▸ **Task**: Leave out the pictures and output exactly the lines below from the one with "Where should I" down to the one with "516x244 pixels.", both of them included.

========================================

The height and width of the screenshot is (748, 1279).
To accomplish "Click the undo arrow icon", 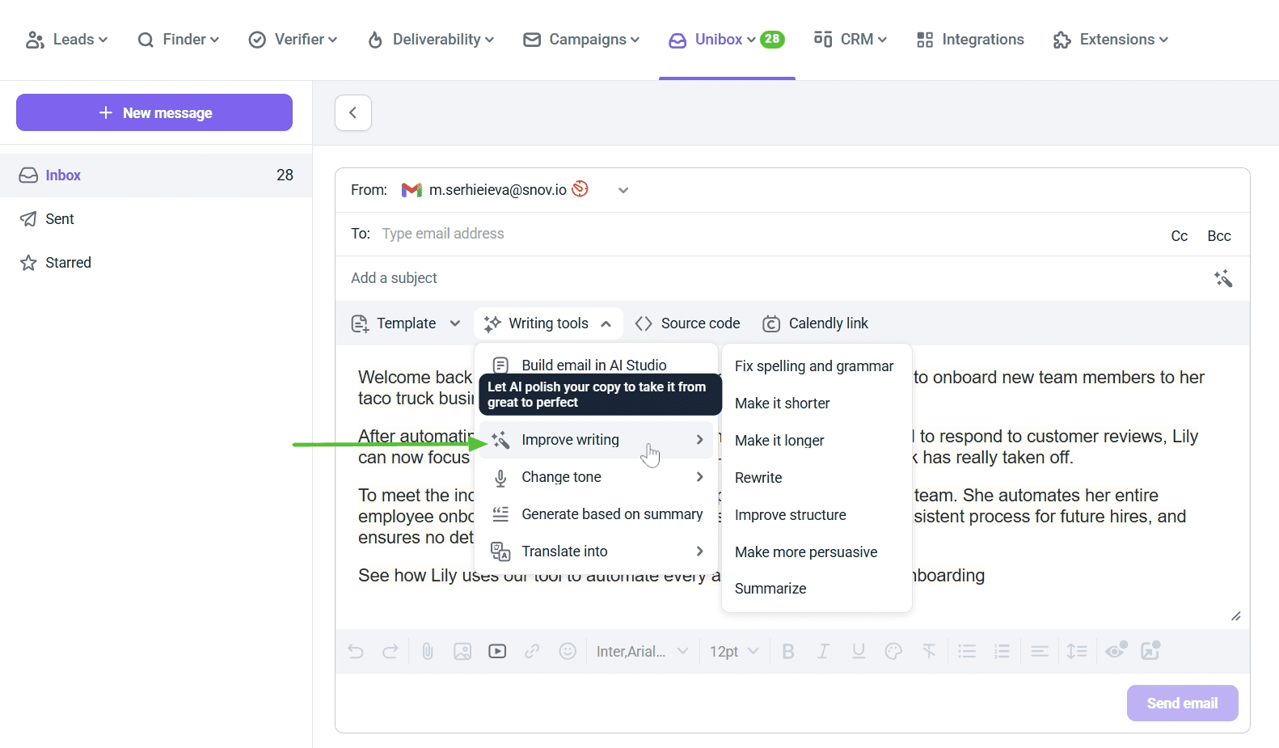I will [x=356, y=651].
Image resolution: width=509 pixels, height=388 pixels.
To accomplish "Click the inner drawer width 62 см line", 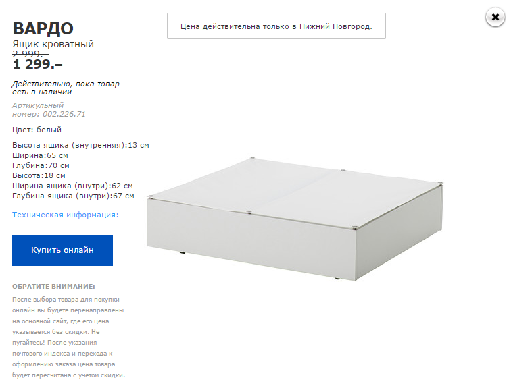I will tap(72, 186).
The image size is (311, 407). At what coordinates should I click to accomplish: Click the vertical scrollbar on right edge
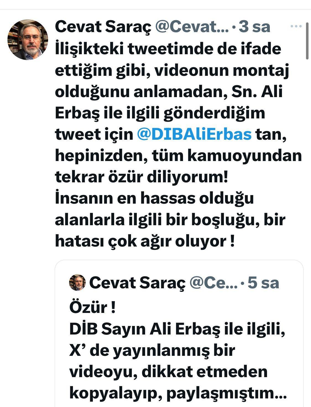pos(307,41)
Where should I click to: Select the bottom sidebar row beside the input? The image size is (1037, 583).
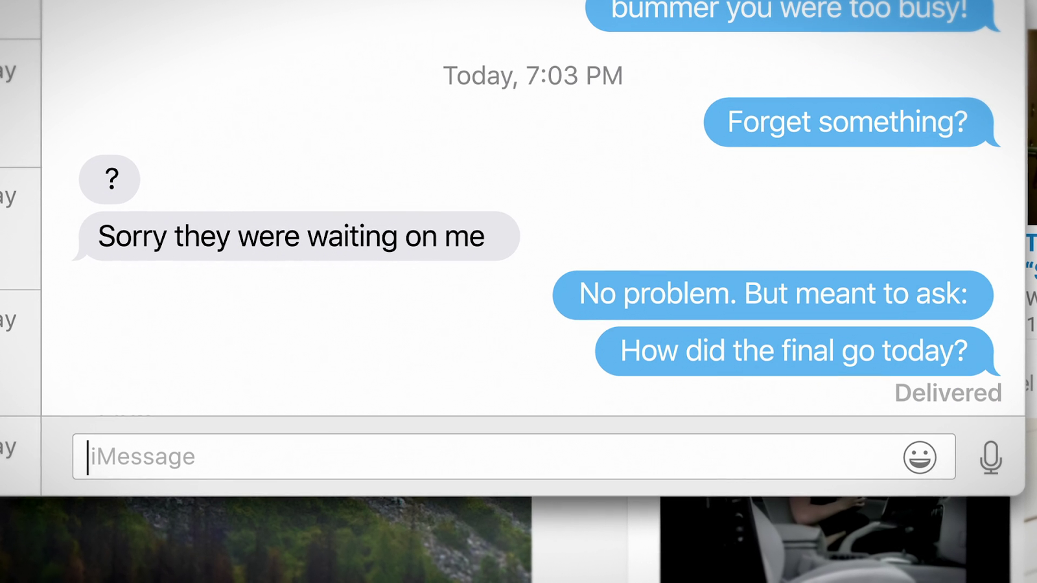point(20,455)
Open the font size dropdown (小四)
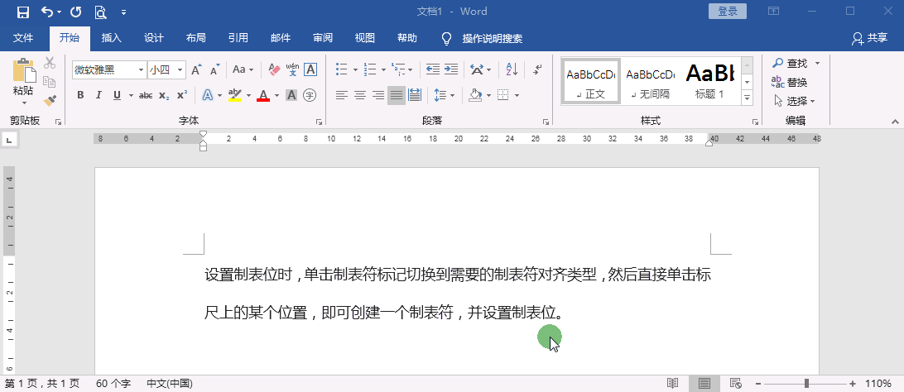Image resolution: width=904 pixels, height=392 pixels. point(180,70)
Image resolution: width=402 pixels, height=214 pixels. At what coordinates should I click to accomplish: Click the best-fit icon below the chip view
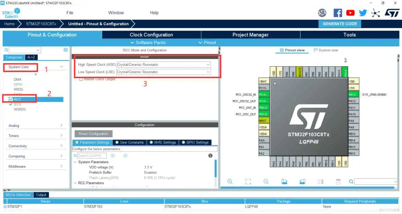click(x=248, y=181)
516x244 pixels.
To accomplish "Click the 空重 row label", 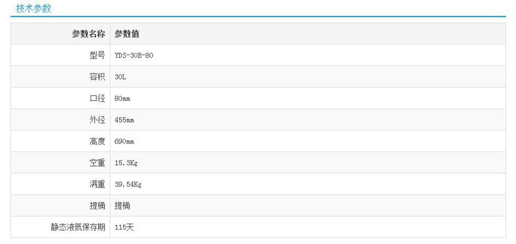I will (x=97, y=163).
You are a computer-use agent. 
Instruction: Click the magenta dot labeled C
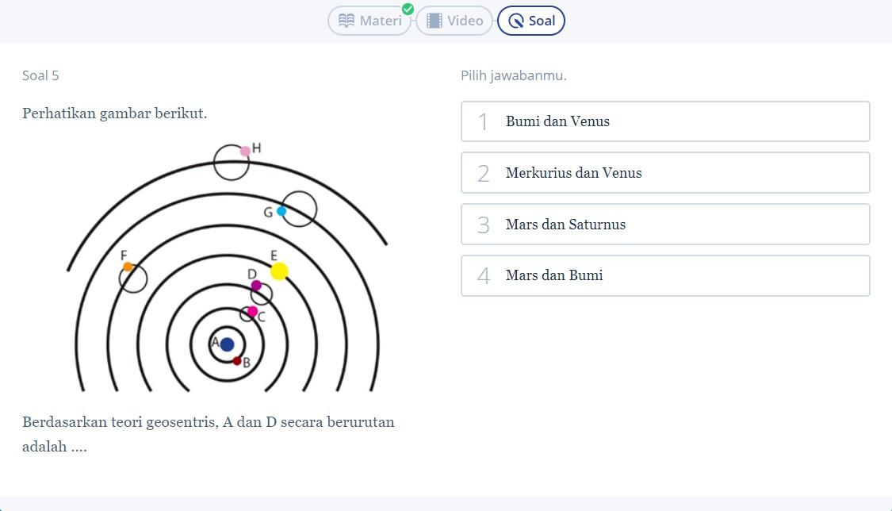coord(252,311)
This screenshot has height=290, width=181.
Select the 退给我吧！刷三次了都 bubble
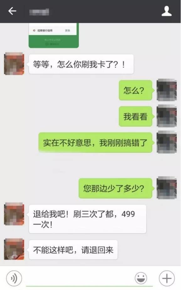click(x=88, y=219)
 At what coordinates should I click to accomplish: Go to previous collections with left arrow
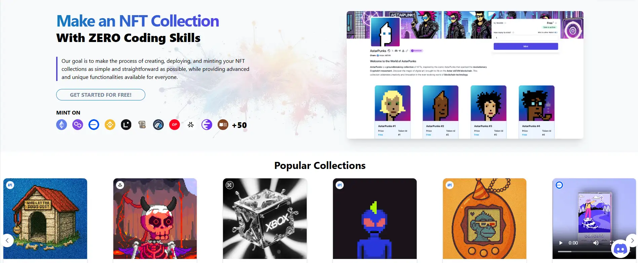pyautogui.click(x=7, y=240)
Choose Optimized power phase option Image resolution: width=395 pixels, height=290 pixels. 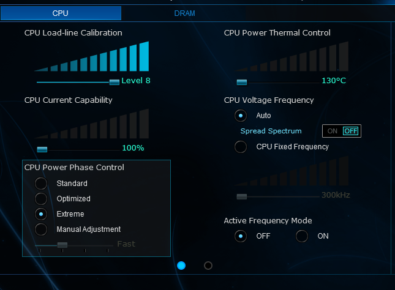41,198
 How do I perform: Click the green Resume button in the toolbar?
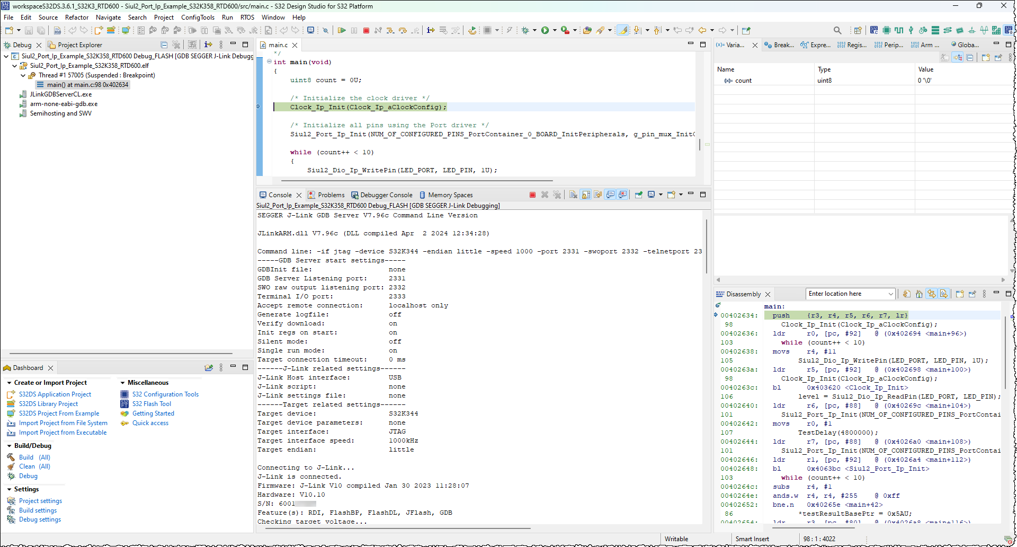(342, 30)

========================================

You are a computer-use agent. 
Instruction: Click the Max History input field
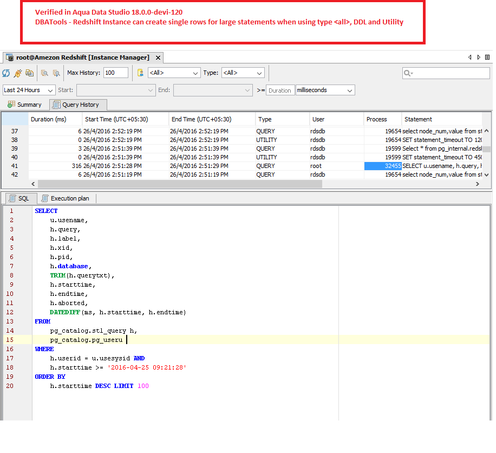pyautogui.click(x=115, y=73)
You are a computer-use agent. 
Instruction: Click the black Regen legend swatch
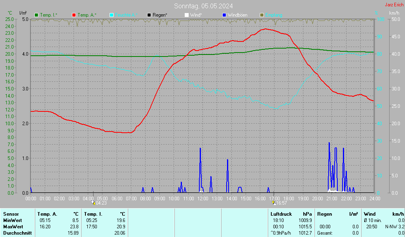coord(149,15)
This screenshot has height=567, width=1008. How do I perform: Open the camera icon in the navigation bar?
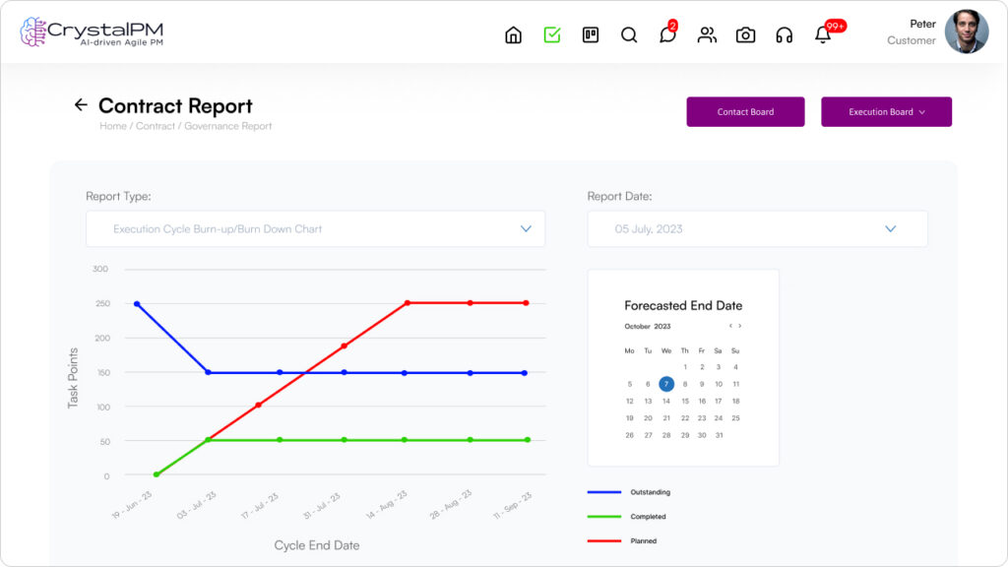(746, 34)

========================================

▸ **Problem solution**:
Where should I click to: Select the bottom sidebar row beside the input? The image size is (1037, 583).
point(20,455)
Open the font size dropdown (小四)
Image resolution: width=904 pixels, height=392 pixels. point(180,70)
Image resolution: width=402 pixels, height=214 pixels. At what coordinates should I click to accomplish: Click the best-fit icon below the chip view
click(x=248, y=181)
516x244 pixels.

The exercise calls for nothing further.